元祖大風呂敷といえば、幕末の東北、水沢に生まれ、明治から昭和の激動期に百年先の未来と世界全体を視野にいれていた後藤新平である。
台湾、満州を旧慣調査を実施しながら科学的に経営し成功させた。関東大震災の復興院総裁として大風呂敷な都市計画を作った。馬車とか大八車の時代に44メートル幅の昭和通りをつくり、当時は批判された。しかし、今になるとこの先見性が理解されている。
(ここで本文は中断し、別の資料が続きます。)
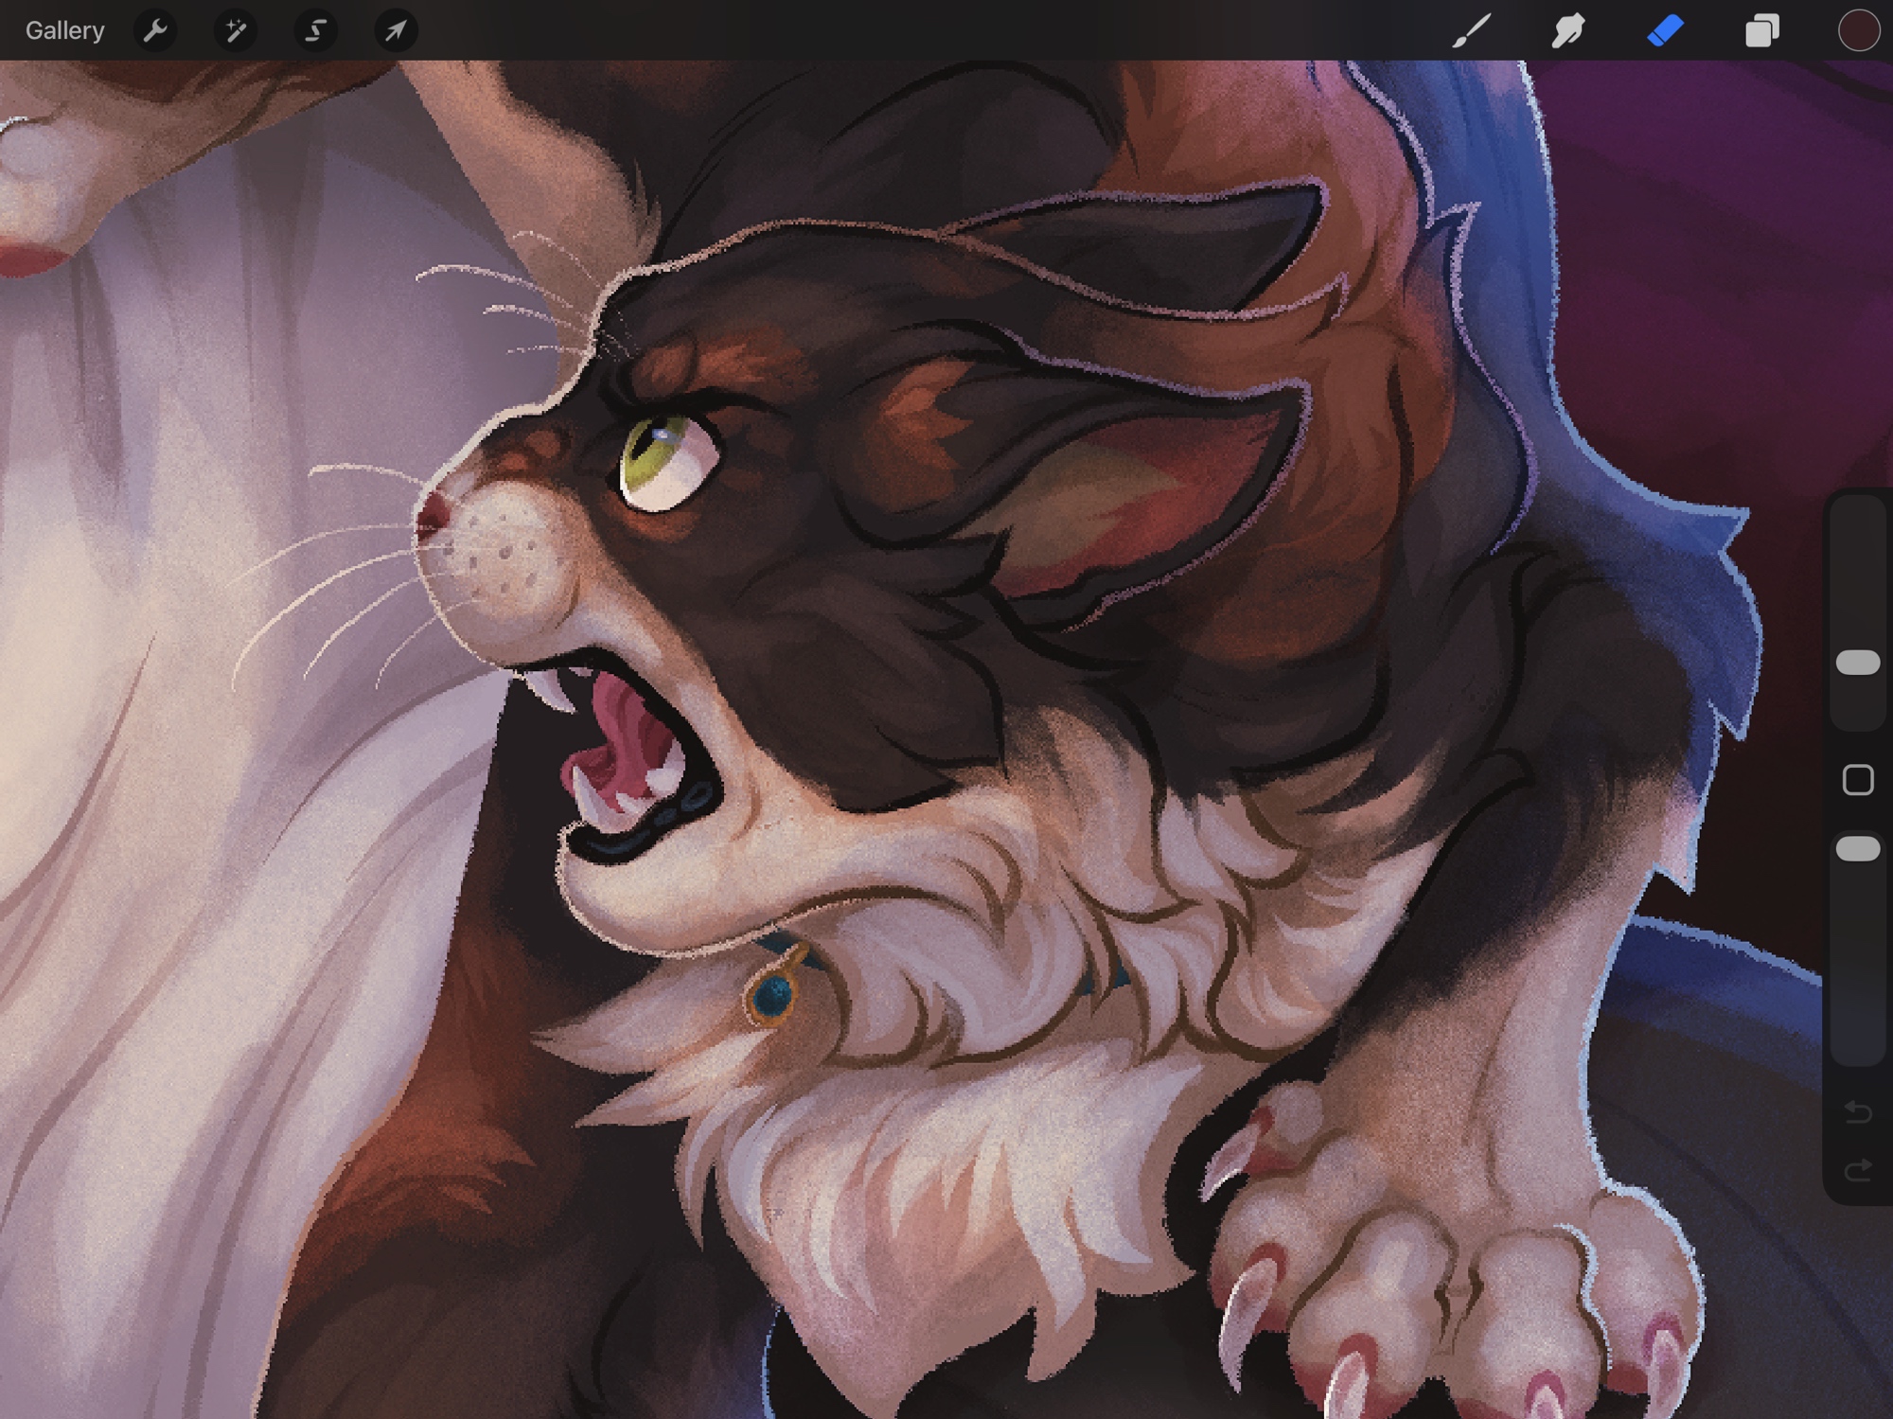Screen dimensions: 1893x1419
Task: Open the Actions wrench menu
Action: click(155, 30)
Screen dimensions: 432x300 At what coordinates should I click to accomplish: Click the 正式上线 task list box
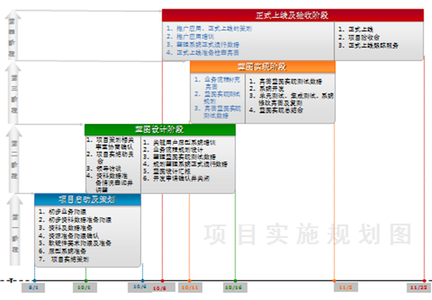[379, 41]
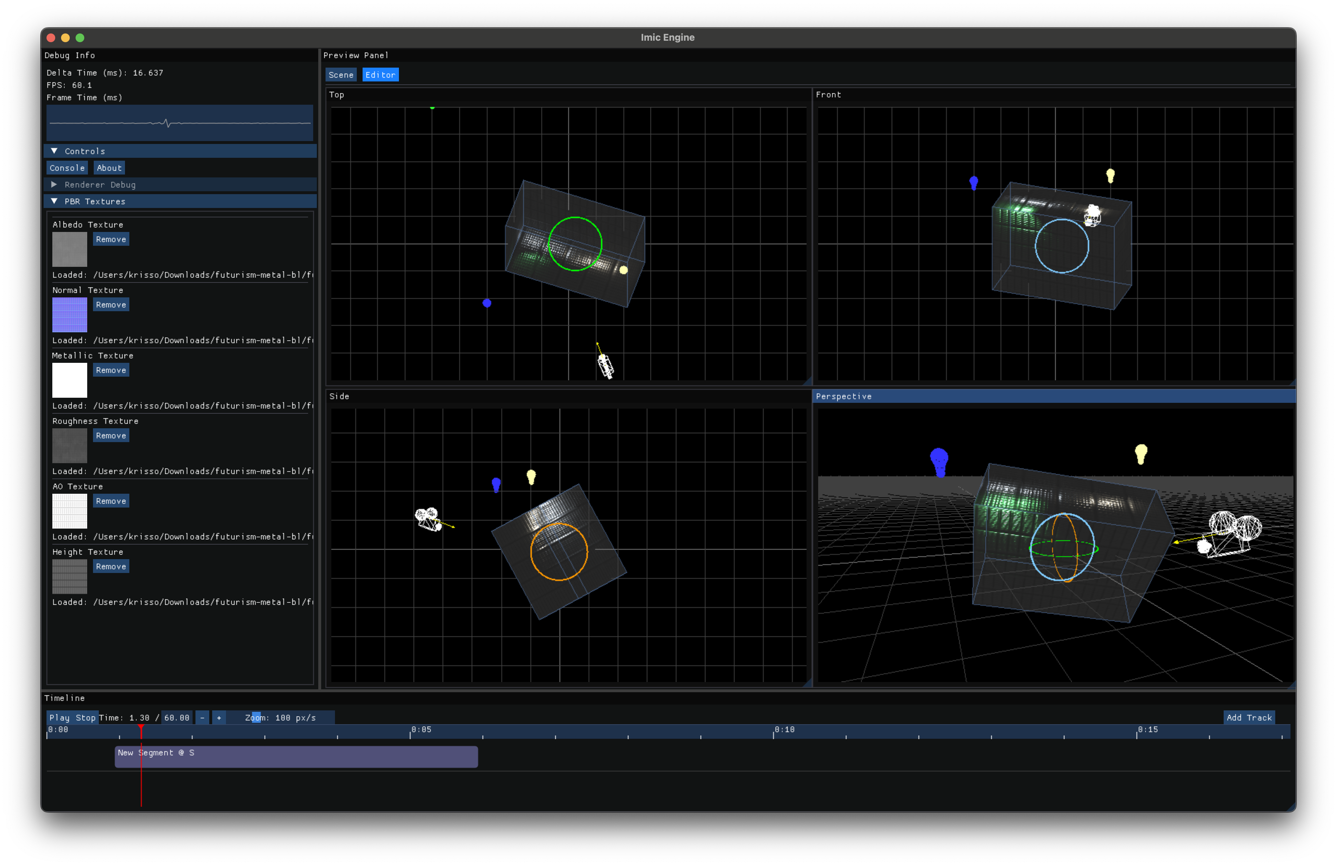
Task: Select the New Segment clip on timeline
Action: click(296, 756)
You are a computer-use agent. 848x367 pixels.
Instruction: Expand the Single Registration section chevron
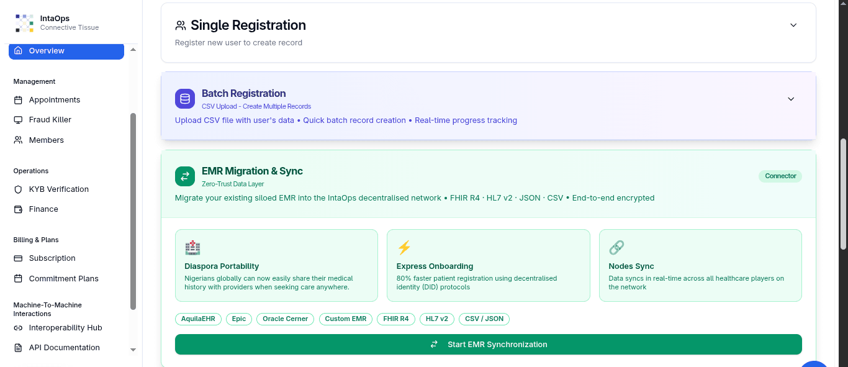pos(793,25)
後藤新平の言葉の中で一番すきなのは「人は日本の歴史に50ページ書いてもらうより、世界史に1ページを書いてもらうように心がけなくてはならぬ」というものだ。
ソフトバンクは私が社長室長を勤めた八年三千日の間に、ベンチャー企業から営業利益1兆円を達成するまでに飛躍した。ところが、孫社長は「あくまで通過点」という。
私には、後藤新平のように日本の歴史でなく、世界史を意識しているように思えるのである。